## [Work to be completed]
Please copy out each of the records below word for word, leaving out the pictures.

## [Supplied data]
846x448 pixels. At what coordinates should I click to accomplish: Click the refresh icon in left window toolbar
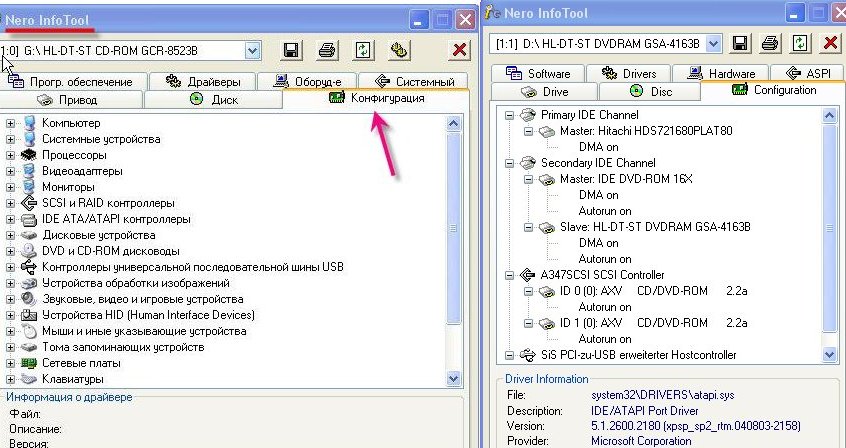(x=363, y=50)
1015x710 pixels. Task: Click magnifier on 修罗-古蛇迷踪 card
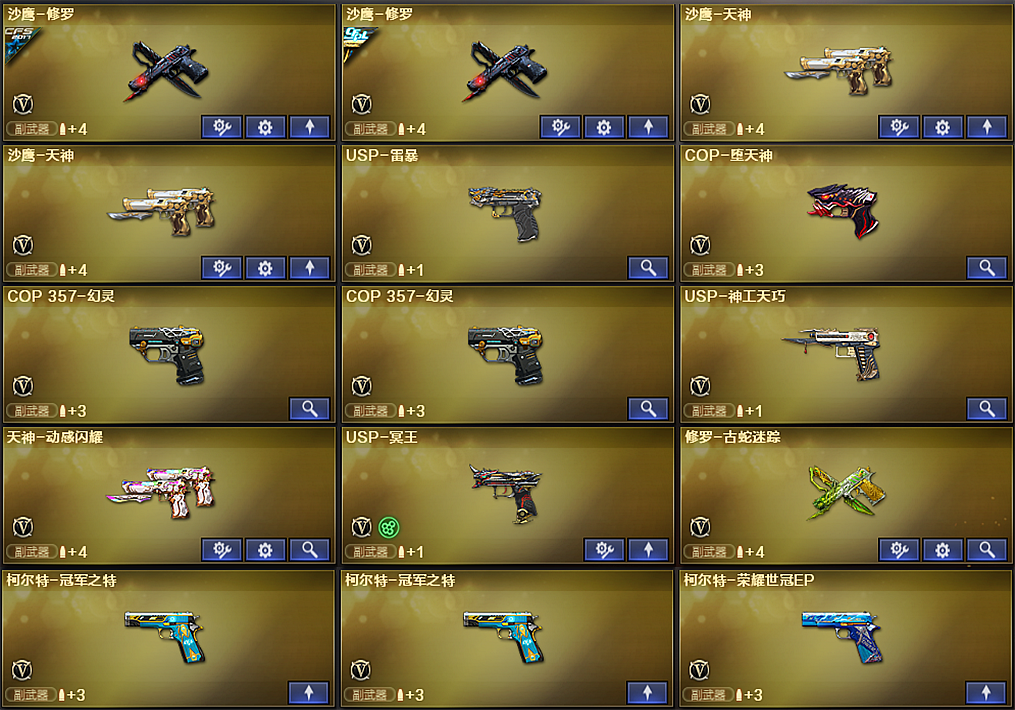coord(987,550)
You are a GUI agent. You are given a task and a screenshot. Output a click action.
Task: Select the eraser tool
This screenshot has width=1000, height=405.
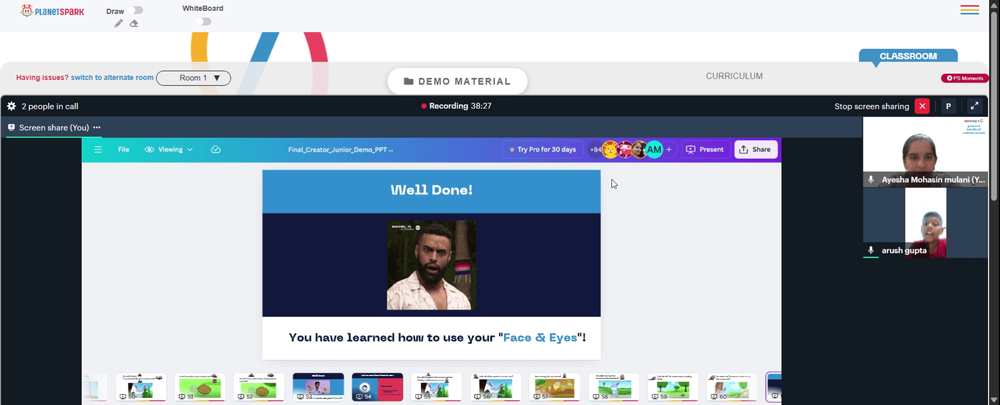pyautogui.click(x=134, y=24)
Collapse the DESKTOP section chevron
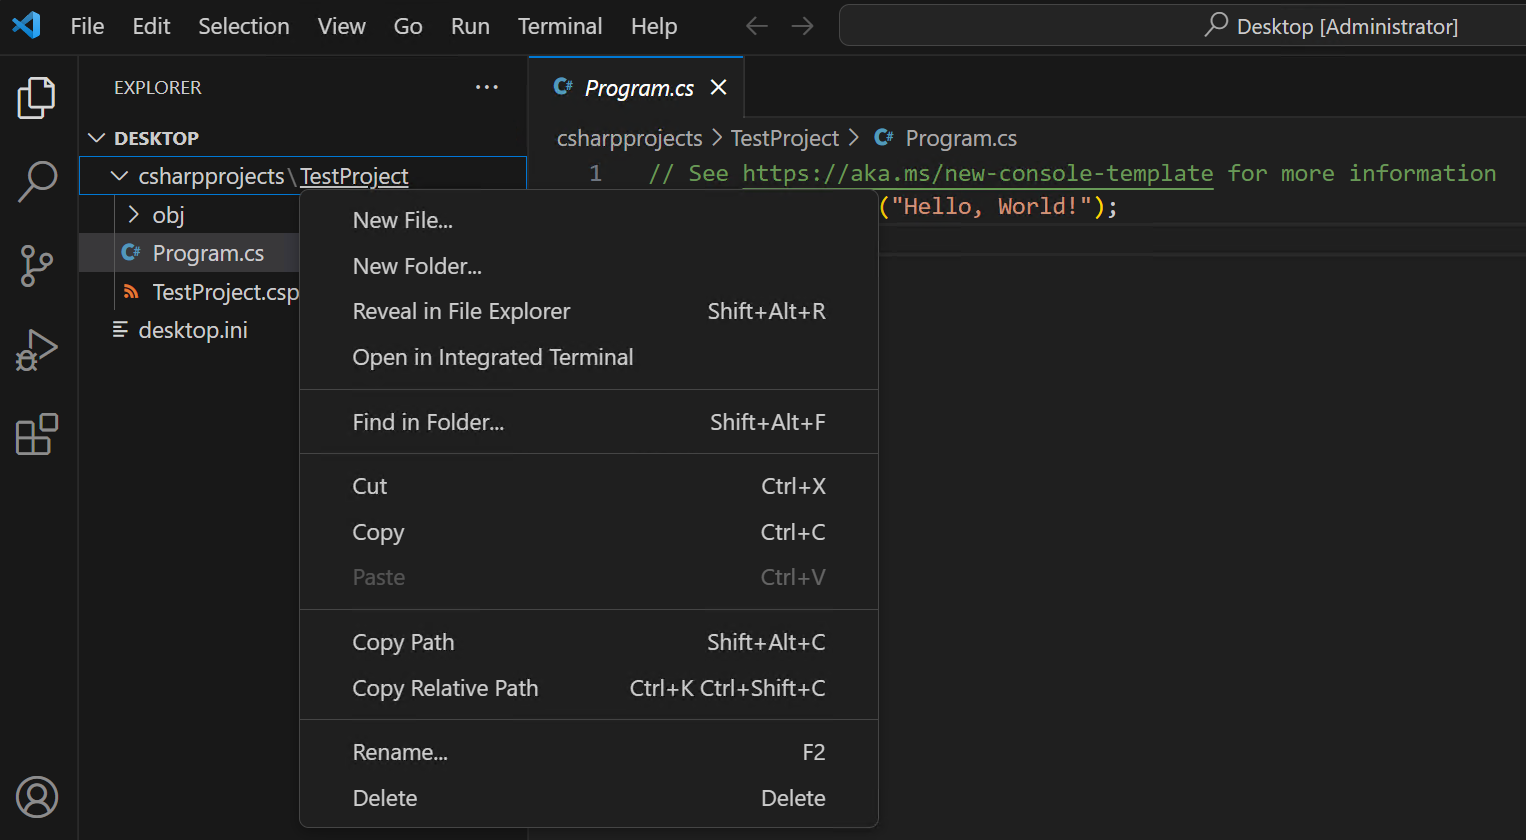Screen dimensions: 1526x840 tap(96, 137)
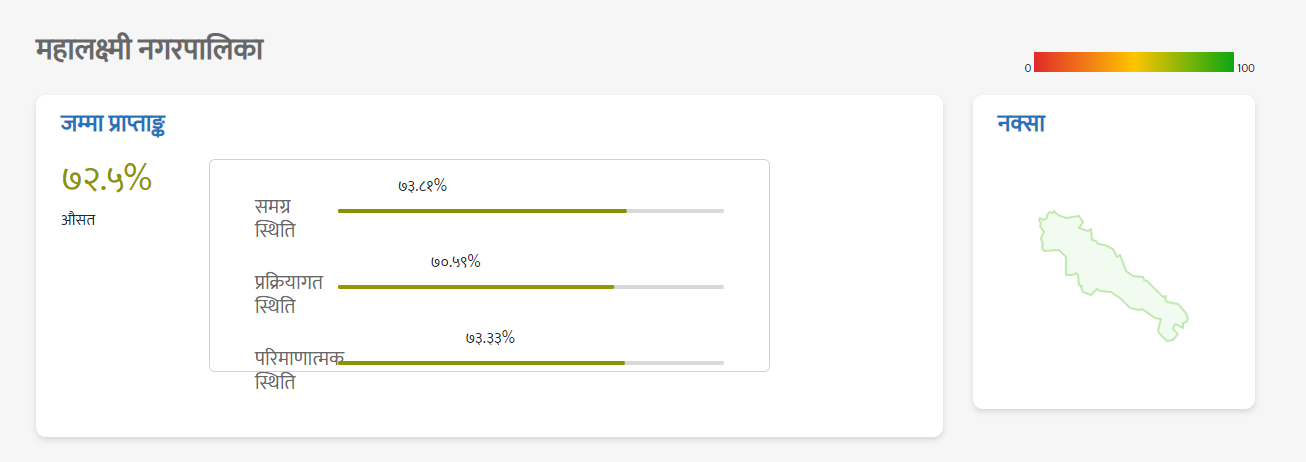Click the yellow middle of color legend
The width and height of the screenshot is (1306, 462).
(1134, 61)
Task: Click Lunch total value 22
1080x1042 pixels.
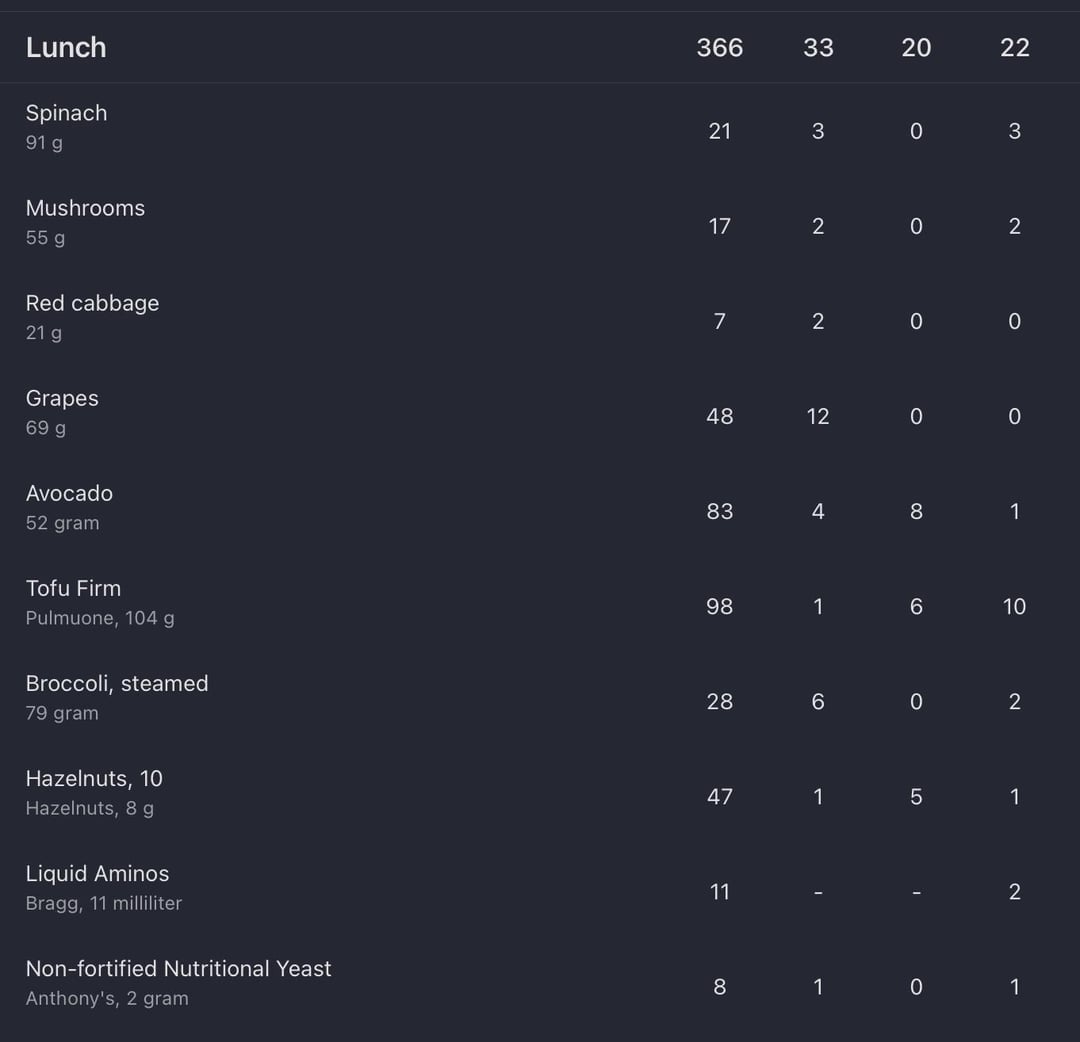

## [Response]
846x448 pixels. At what coordinates should I click to accomplish: Click the refresh icon in left window toolbar
(x=363, y=50)
1015x710 pixels. Task: Click magnifier on 修罗-古蛇迷踪 card
coord(987,550)
You are a GUI agent. You are given a task and a screenshot. Output a click action.
Task: Select the eraser tool
This screenshot has width=1000, height=405.
pyautogui.click(x=134, y=24)
Collapse the DESKTOP section chevron
Screen dimensions: 1526x840 tap(96, 137)
Click the yellow middle of color legend
The width and height of the screenshot is (1306, 462).
(1134, 61)
Task: Click Lunch total value 22
1080x1042 pixels.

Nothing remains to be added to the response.